Chicago’s Industrial Supply Problem Could Linger Longer Than Expected
A challenging lending environment and a national shrinking away from spec building have some speculating the once-fiery-hot industrial sector could be in for a cooldown.
Data from Colliers suggests activity is slowing in Chicago — not just because the economy is souring in what has been one of the nation’s largest industrial markets but also because supply is falling well below what is needed, with little hope in the near term that the situation will resolve itself.
Industrial absorption across the metro area fell to its lowest point in two years in the third quarter, per Colliers, coming in at 6.9M SF, the lowest quarterly total since late 2020 and about 40% below the past three quarters.
At the same time, Chicago barely cracked the top 10 among major markets in square footage under construction despite a record 30M SF of speculative development set to be delivered.
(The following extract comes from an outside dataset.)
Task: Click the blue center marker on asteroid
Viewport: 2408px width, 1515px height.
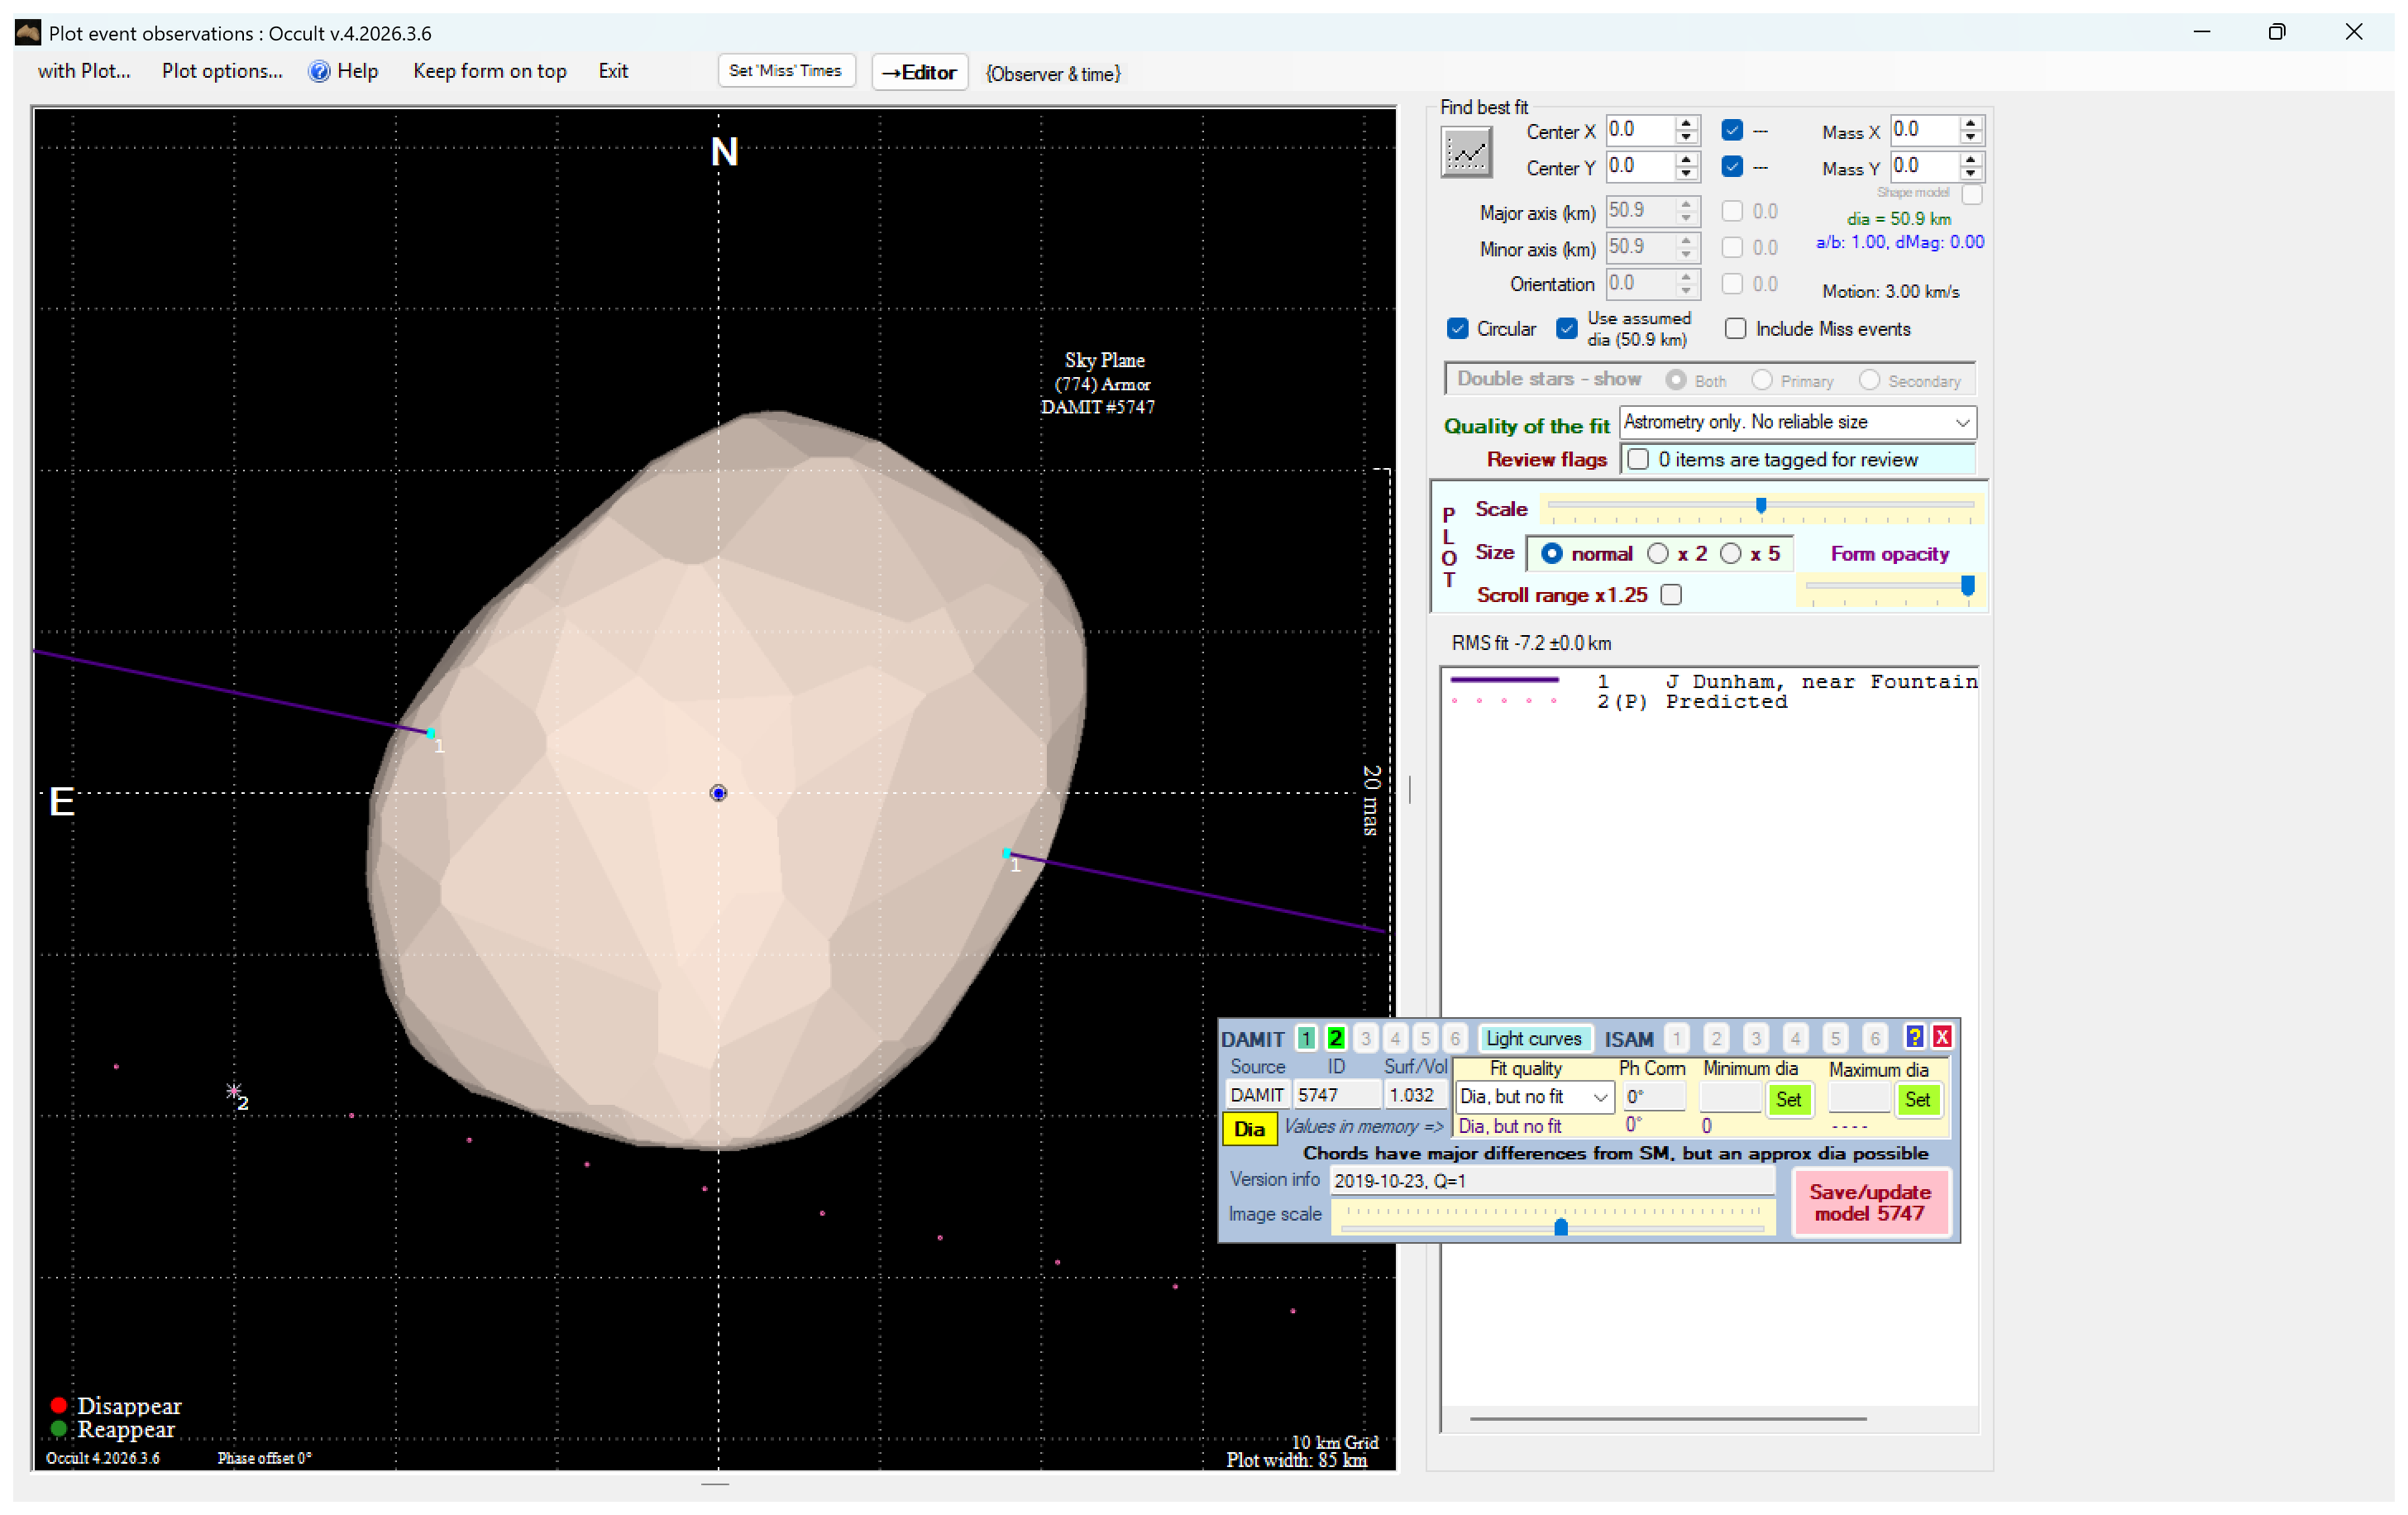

That means there will be little space to absorb for the foreseeable future and vacancy rates, currently at a record-low 4.5%, aren't likely to rise anytime soon.
“There simply hasn’t been much vacant space on the market,” Colliers Vice President of Market Research Craig Huvitz told FreightWaves. “Therefore, there hasn’t been as much space to absorb.”
The squeeze has resulted in higher taking rents, which are up more than 12% already year-over-year.
Hurvitz told FreightWaves rents will likely continue rising into 2023, albeit at a more moderate pace, as the supply-demand imbalance shakes out. A record 48 industrial projects totaling 17.2M SF kicked off in Q3, a 32% jump from the previous quarterly high.
Overall, net absorption this year is expected to surpass 2021 levels, Avison Young said in its Q3 Chicago industrial report. But broader economic turmoil could stall some construction projects, it said, pointing to several planned speculative projects paused in the third quarter due to uncertainty of pricing, timing and exit cap rates.
“If things do slow down next year on the development side, which I think a lot of people are predicting, construction is also going to slow down because it’s extremely difficult right now to raise equity or debt for new development or spec development,” Avison Young principal Adam Haefner told the Chicago Business Journal.
“We’re seeing people being forced to stop projects because they can’t raise the money right now."